**Goal of the exercise**
Please transcribe only the lines between the one containing "The image size is (1338, 677)." and the end of the records, both ends included, exactly as written; skip every picture.

**Raw data**
#####

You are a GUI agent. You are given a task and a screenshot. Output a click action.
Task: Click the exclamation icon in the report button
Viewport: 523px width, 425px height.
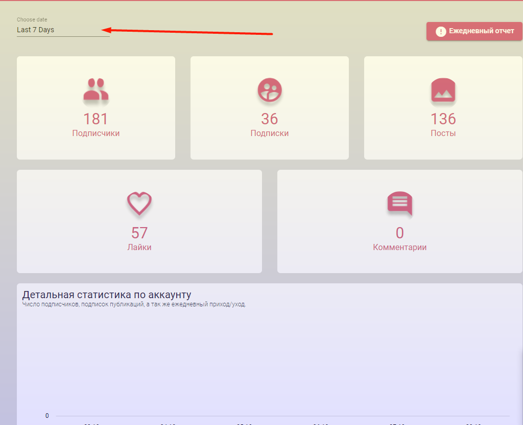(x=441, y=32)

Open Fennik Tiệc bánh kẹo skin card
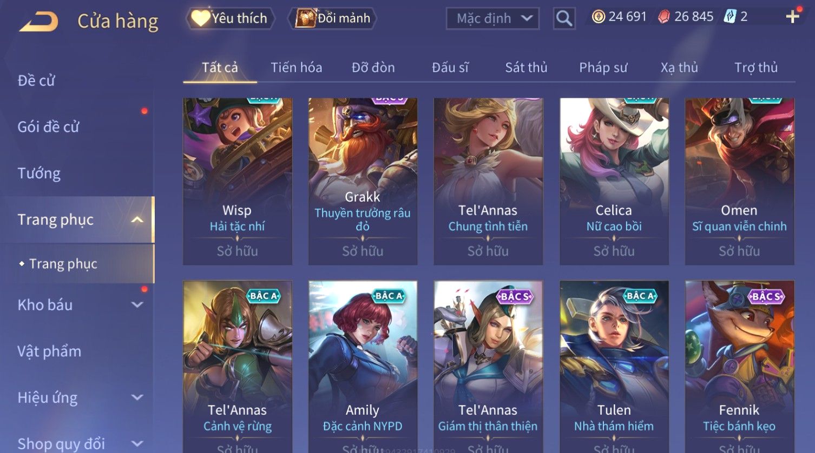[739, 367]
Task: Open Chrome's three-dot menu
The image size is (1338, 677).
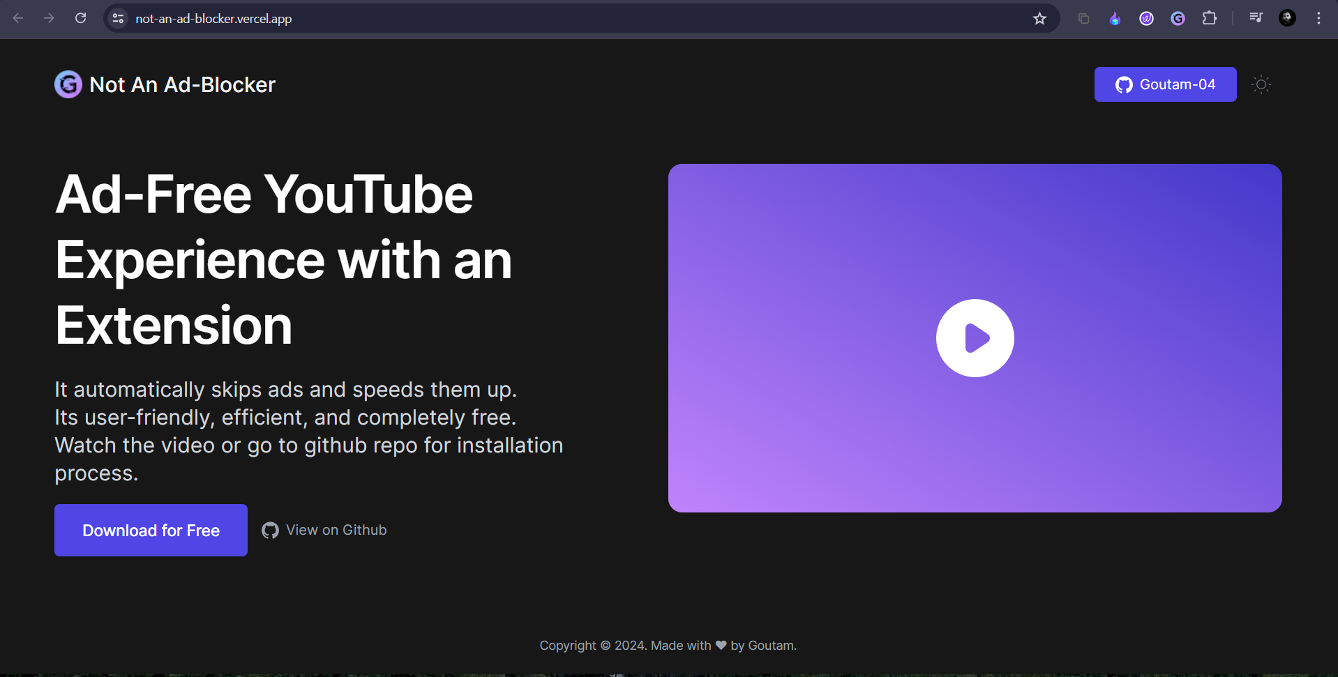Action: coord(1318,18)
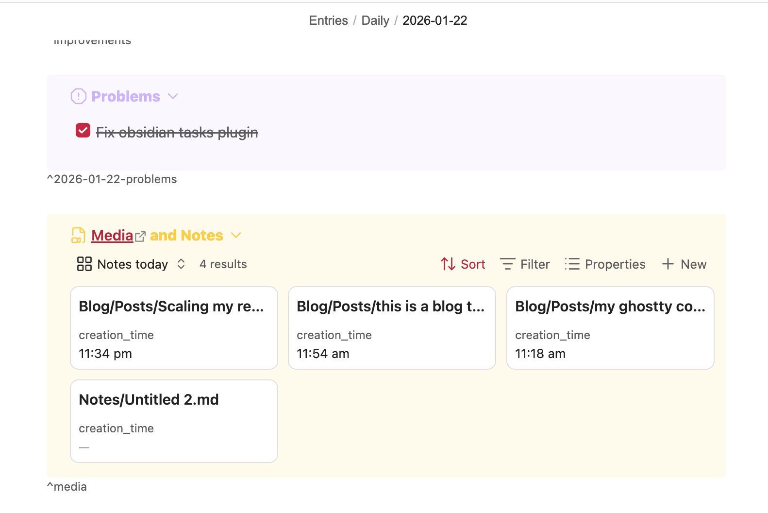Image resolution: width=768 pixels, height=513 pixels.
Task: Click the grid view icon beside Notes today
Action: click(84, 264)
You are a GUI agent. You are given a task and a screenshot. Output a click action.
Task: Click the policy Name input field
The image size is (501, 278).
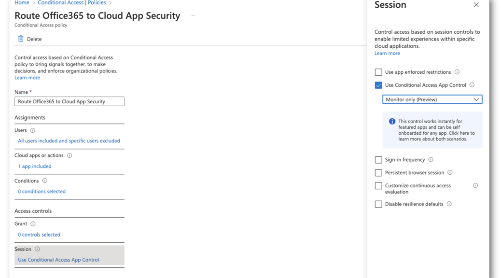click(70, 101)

#####

**Exercise result**
The image size is (1338, 677).
Action: coord(1318,18)
Image resolution: width=768 pixels, height=513 pixels.
Task: Click the grid view icon beside Notes today
Action: click(84, 264)
You are a GUI agent. You are given a task and a screenshot. Output a click action.
Task: Click the policy Name input field
The image size is (501, 278).
click(70, 101)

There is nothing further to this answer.